Eventually we arrived at the hotel somewhat exhausted. Its amazing how a beer can perk you up !!!
Next day we are picked up and its off to the temples. First is Angkor Thom then Angkor Wat. Both are amazing. Huge structures built centuries ago. This was what we had come to Cambodia for. It was a long day in the heat but the experience was well worth it. Much of the film 'Tomb Raider' was filmed in these temples.
At the end of the day we climbed a hill to a temple and sat to watch the sunset. It was very romantic.
We arrived back late at the hotel. We appear to have adopted our own Tuk tuk driver. He calls himself 'spider man' and has a business card. For $2 US dollars he will take us to a bar or restaurant and wait outside to take us back to the hotel. Its dog eat dog in the world of the Tuk tuk drivers.
Tomorrow we are up at 5.30am to visit a temple for sunrise.
Ok its 5.30am and I am seriously regretting that last Long island iced tea. My head is thumping.Our bus picks us up and we head out to see the sun rise at a temple. Fabulous.Back to the hotel for breakfast. Before heading back out we took all our laundry to a local laundry. $6 dollars to wash it, dry it and fold it. I tell you if I could that at home I wouldn't have a machine.
We drove out into the countryside today. A different place to Siem Reap. Poverty everywhereyou look. Rice fields and scrawny cattle. We went to the landmine museum. The three biggest killers in Cambodia are HIV, road crashes and landmines. 3 people a day still die from stepping on mines. They are mostly children. Hundreds of thousands were laid by Thais, Vietnamese and the Khmer Rouge. Its heartbreaking to see kids with missing limbs.
Our guide Nak told us that both his brothers and father had been killed by the Khmer Rouge and during the civil war. Also his uncle and all his cousins. In Phnom Pen 90% of the civilians were killed. Problems with a bit of snow? I don't think so.
After lunch we went to another temple. They are everywhere. Then we stopped at a small stall in a village to watch a lady make candy from palm oil. It tasted like fudge.
Back to Siem Reap and a visit to the carving school. Watching local kids learning how to carve wood, stone etc.
Tonight we've been to the local night market.

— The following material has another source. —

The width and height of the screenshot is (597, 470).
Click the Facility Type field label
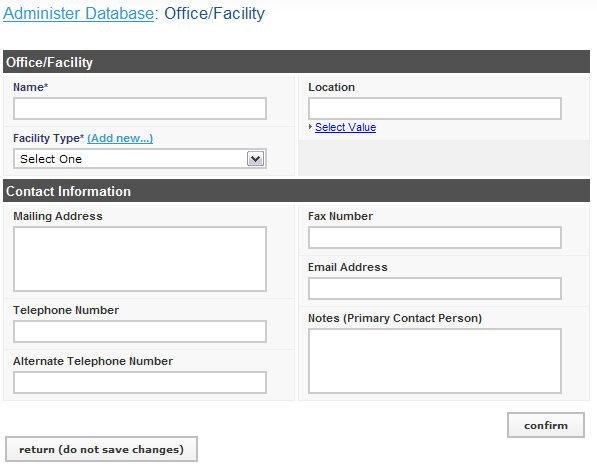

Now in bed. Tomorrow we head off to Battambong by river. 6 hours in a boat. Im looking forward to that.
6.30am and we are up for breakfast. Next its a short bus ride to meet our boat. Its a long narrow motor boat with a canopy. Off we go. It is great fun sailing along first through tight channels lined by mangrove swamps then out into a massive lake.
As we continue up river we come across floating villages. Shanty towns of river people. Their houses are built on bamboo rafts so they rise and fall with the river level. I wonder at how people live in such conditions. The children smile and wave as we pass by. The adults just look on. I am taking photos but am conscious that these are people living their lives and not zoo exhibits. It is difficult to catch the moments without feeling you are intruding.
After a few hours we arrive at another village and stop in what is to all intents the village shop. A cold beer and a sarnie and we are back on the water. Leaving behind the village we are now in a channel that is just slightly wider than the boat and lined with 10ft high mangroves. We've moved into the middle of the boat as some of the branches come inside.
It has been a long and fascinating journey. We have stayed in the affluence of Beverly Hills and today we have seen the other end of the human existence.Poverty on top of more poverty. Strange how everyone we saw today had a smile on their face, unlike Beverly Hills. Maybe there's a lesson in there somewhere.
After 8 hours on the boat we are at our hotel. Time for a cold shower....well you didn't think it would be hot did you !!!!!